• [Given task] Write out the items below again with "second track" replaced by "third track" wherever it occurs and nothing else changed. Leave the pictures out.
───── Input material
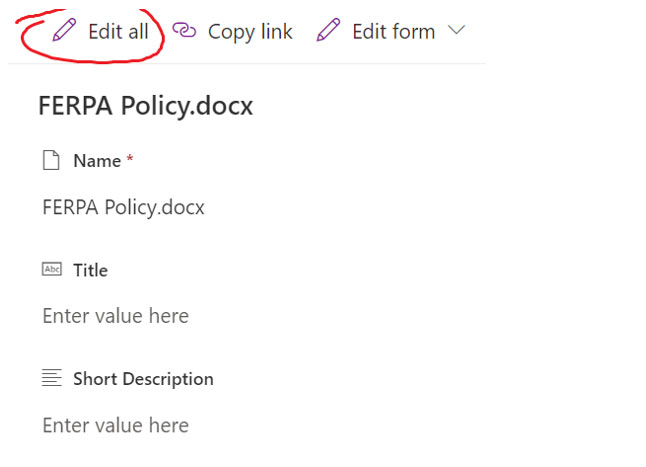This screenshot has height=467, width=646.
Task: Click the Short Description value field
Action: 116,425
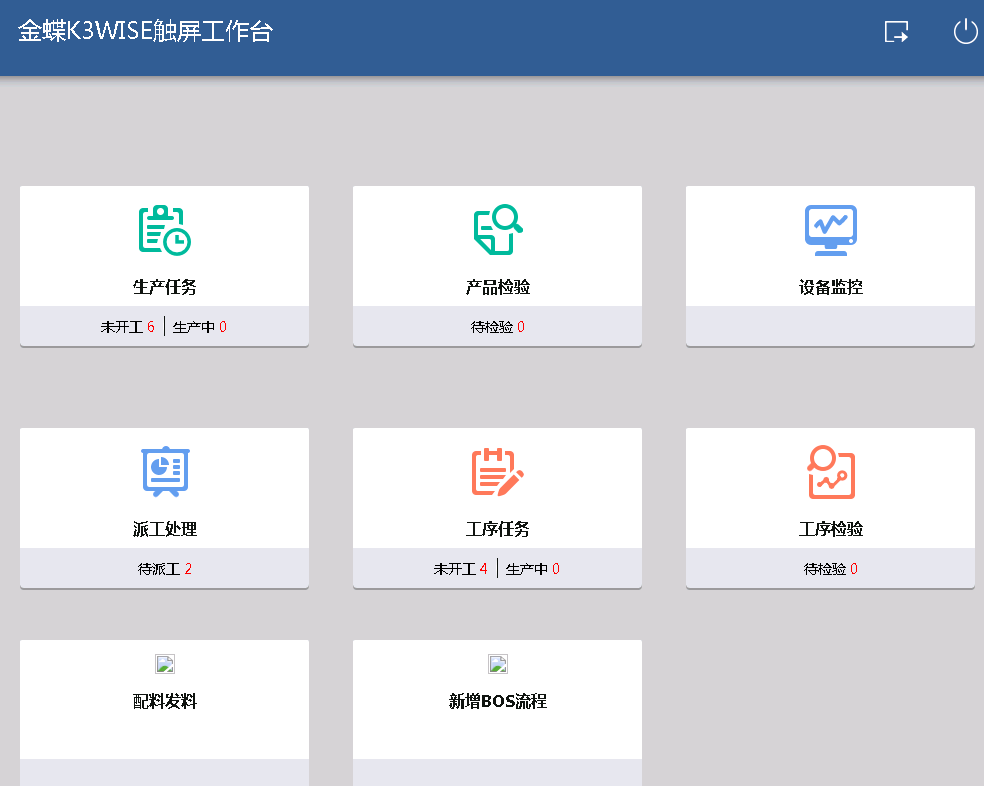Click the 产品检验 magnifier document icon
Image resolution: width=984 pixels, height=786 pixels.
tap(497, 230)
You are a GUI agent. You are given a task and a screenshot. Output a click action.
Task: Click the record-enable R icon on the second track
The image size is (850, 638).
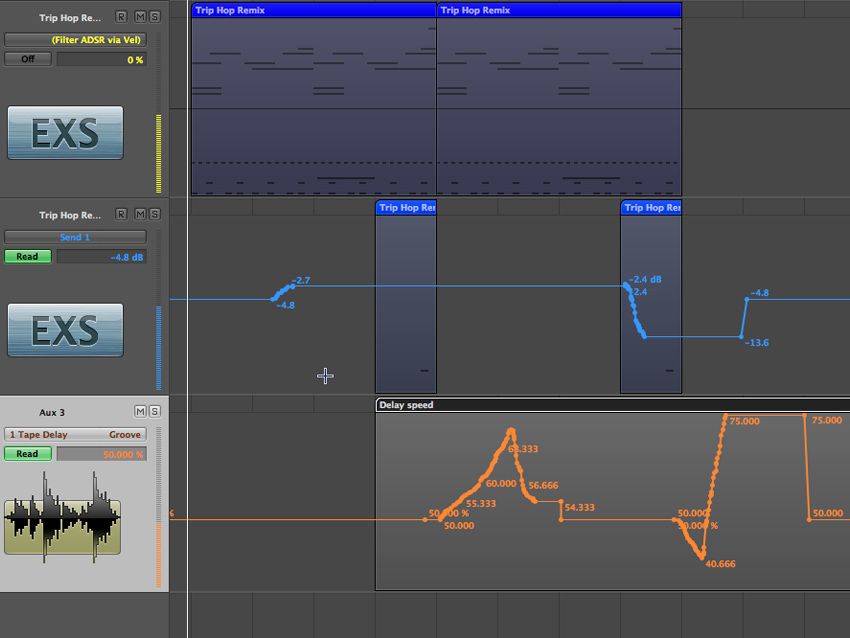click(121, 214)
──────────
• [Correct output]
This screenshot has height=467, width=646.
Task: Click the Short Description value field
Action: 116,425
Click the 产品检验 magnifier document icon
Image resolution: width=984 pixels, height=786 pixels.
tap(497, 230)
You are a GUI agent. You are given a task and a screenshot. Output a click action.
Task: Click the record-enable R icon on the third track
The image size is (850, 638).
click(121, 214)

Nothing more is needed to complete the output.